The authors of the study reported in Science do not claim to explain fully why some fields are more successful than others in achieving diversity; among other things, they didn’t ask students directly why they chose one field over another. But I think their ultimate conclusion resonates with much of the pre-existing research in this field, and should translate easily into an employment context: mentioning “innate talent” is unhelpful, and if an employer wishes to attract and retain a diverse workforce, it should downplay discussions about talent, and focus instead on the need for sustained effort to ensure achievement in the role. The employer should also publicize the specific and teachable strategies and techniques that newcomers will need for long-term success.

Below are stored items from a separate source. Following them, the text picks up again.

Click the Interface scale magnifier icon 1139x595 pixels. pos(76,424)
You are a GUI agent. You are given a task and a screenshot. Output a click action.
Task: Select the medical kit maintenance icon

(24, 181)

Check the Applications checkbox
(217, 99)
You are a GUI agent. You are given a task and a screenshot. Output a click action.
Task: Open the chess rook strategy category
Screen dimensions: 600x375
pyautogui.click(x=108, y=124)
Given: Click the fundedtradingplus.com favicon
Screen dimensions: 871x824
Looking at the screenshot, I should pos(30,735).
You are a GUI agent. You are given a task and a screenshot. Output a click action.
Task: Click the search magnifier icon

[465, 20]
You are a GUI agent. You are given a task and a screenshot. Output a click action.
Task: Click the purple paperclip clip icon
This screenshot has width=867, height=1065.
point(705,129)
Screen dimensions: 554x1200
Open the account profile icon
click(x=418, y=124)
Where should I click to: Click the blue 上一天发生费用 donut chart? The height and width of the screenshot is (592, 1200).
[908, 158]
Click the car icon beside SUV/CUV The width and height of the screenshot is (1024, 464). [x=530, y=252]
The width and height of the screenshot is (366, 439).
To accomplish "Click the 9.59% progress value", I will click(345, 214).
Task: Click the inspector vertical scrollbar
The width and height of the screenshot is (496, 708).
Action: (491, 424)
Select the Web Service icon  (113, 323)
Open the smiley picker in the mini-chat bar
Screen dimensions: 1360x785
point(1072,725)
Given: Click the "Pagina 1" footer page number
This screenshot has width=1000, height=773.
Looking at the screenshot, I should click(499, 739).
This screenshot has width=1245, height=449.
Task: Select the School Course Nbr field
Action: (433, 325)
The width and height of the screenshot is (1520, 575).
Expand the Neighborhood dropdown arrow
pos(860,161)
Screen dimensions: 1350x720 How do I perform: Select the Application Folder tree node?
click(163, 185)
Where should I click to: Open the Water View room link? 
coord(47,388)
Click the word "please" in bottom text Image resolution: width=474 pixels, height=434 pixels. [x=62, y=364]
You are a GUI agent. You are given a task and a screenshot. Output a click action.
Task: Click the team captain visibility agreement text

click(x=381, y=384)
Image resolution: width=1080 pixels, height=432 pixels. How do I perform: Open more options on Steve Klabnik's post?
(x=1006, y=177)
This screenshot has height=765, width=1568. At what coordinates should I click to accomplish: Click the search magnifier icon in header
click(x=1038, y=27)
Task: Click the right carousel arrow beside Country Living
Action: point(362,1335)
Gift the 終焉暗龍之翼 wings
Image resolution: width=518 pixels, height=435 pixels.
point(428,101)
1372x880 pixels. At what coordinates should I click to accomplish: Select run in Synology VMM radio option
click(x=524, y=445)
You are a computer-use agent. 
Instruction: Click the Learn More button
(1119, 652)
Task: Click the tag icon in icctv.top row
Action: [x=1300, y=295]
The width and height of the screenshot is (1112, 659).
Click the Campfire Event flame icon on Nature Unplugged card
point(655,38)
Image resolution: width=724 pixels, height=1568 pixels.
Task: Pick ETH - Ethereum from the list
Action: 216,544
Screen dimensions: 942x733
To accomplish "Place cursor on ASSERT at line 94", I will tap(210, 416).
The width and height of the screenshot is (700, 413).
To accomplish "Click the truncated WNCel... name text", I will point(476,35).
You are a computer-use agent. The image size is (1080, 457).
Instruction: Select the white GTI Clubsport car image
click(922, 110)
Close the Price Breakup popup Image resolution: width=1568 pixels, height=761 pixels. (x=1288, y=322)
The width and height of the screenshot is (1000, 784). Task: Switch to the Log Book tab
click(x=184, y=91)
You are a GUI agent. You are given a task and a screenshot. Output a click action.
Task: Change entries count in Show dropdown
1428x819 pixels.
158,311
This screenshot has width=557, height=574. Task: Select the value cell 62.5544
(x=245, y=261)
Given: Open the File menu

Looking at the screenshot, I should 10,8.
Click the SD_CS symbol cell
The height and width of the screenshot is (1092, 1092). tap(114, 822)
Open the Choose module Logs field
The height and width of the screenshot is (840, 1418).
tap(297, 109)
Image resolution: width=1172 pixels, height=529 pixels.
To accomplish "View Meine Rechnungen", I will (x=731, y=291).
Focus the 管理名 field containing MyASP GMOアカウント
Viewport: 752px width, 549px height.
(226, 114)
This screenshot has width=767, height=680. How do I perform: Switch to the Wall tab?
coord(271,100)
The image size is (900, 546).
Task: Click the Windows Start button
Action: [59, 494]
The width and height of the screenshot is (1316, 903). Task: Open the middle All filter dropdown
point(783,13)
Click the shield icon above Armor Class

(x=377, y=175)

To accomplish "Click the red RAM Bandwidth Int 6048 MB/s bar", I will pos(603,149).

Such efforts could take a number of forms: replacing references to talent or ability in position descriptions and job postings with references to a commitment to high standards of excellence or willingness to acquire and master complex skills; designing employee orientations to make sure that the employee is familiar with accepted techniques for accomplishing standard tasks and has the resources to apply them effectively; and evaluating and coaching employees for improvement using methods that make clear that high external standards of performance are being used and that the employee is either meeting those standards or can meet those standards with additional effort in specific areas. It would be unrealistic to expect such measures to have an immediate effect on recruitment, especially in companies or industries with historically low female or minority representation, but a growing body of research such as that reported here suggests that, over the long term, these practices can bring employers closer to achieving their aspirations for a more diverse workforce.